◆ WHAT YOU SHOULD DO
Please copy out the entries until you have copied the line that contains "São Lourenço do Oeste (103, 1953)", beginning with the first line.
───── DATASET RECORDS
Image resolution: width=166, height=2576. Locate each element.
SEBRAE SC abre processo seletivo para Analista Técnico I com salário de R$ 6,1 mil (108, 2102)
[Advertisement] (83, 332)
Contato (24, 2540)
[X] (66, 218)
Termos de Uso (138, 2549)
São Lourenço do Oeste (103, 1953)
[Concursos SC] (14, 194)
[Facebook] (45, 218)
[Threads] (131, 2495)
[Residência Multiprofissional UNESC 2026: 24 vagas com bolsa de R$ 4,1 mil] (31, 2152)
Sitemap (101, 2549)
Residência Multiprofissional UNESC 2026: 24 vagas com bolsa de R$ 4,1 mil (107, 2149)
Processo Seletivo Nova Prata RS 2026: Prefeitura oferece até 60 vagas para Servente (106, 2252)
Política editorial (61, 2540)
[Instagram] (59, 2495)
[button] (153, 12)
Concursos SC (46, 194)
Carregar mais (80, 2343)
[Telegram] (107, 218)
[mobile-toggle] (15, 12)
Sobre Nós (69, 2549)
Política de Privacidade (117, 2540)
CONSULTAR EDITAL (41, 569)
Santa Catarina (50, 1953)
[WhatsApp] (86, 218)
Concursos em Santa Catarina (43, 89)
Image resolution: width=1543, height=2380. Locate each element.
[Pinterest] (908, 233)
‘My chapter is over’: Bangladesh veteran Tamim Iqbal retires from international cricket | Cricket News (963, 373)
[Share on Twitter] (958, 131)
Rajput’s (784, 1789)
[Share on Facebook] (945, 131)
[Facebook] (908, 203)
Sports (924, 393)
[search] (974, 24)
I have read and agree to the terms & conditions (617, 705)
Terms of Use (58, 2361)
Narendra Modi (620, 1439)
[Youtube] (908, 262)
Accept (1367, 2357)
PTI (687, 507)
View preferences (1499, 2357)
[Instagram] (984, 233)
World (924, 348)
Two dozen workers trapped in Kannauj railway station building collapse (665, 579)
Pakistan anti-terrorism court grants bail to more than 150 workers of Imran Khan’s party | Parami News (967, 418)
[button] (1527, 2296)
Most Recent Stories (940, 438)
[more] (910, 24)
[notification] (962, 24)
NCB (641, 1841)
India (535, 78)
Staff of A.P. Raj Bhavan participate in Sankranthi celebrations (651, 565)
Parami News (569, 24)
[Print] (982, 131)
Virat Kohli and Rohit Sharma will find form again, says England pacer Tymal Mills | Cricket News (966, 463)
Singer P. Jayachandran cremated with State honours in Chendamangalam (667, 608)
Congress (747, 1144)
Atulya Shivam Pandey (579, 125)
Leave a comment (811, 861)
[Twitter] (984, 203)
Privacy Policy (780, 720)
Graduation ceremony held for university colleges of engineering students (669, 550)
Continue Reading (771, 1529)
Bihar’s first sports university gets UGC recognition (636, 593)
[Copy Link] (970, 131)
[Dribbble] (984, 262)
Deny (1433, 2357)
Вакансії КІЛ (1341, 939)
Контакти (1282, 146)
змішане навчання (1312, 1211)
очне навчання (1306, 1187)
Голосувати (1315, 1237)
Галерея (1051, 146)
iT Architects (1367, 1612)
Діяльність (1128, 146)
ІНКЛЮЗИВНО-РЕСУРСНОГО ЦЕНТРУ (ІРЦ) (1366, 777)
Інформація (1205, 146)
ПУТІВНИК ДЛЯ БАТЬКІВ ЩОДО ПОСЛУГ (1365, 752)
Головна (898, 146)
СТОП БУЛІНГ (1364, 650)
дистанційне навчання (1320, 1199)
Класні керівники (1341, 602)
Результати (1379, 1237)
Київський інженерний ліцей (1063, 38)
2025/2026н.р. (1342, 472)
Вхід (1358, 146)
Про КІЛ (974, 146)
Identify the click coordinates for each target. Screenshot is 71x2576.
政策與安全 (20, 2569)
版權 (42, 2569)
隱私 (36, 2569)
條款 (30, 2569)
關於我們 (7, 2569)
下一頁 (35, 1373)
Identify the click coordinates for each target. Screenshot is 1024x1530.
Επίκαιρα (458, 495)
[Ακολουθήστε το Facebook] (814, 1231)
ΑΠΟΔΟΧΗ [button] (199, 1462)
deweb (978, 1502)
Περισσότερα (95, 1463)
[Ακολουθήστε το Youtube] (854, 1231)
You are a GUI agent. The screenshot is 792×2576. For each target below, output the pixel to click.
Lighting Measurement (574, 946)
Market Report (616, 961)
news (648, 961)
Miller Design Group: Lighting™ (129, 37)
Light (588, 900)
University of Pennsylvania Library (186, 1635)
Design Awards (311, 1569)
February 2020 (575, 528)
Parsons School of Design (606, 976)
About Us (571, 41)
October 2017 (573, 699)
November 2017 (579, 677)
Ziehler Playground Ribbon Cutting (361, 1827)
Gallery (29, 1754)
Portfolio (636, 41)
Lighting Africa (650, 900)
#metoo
──────────
◆ RESULT OF THE EXERCISE
Image resolution: width=166, height=2576. Locate each element.
SEBRAE SC abre processo seletivo para Analista Técnico I com salário de R$ 6,1 mil (108, 2102)
[Advertisement] (83, 332)
Contato (24, 2540)
[X] (66, 218)
Termos de Uso (138, 2549)
São Lourenço do Oeste (103, 1953)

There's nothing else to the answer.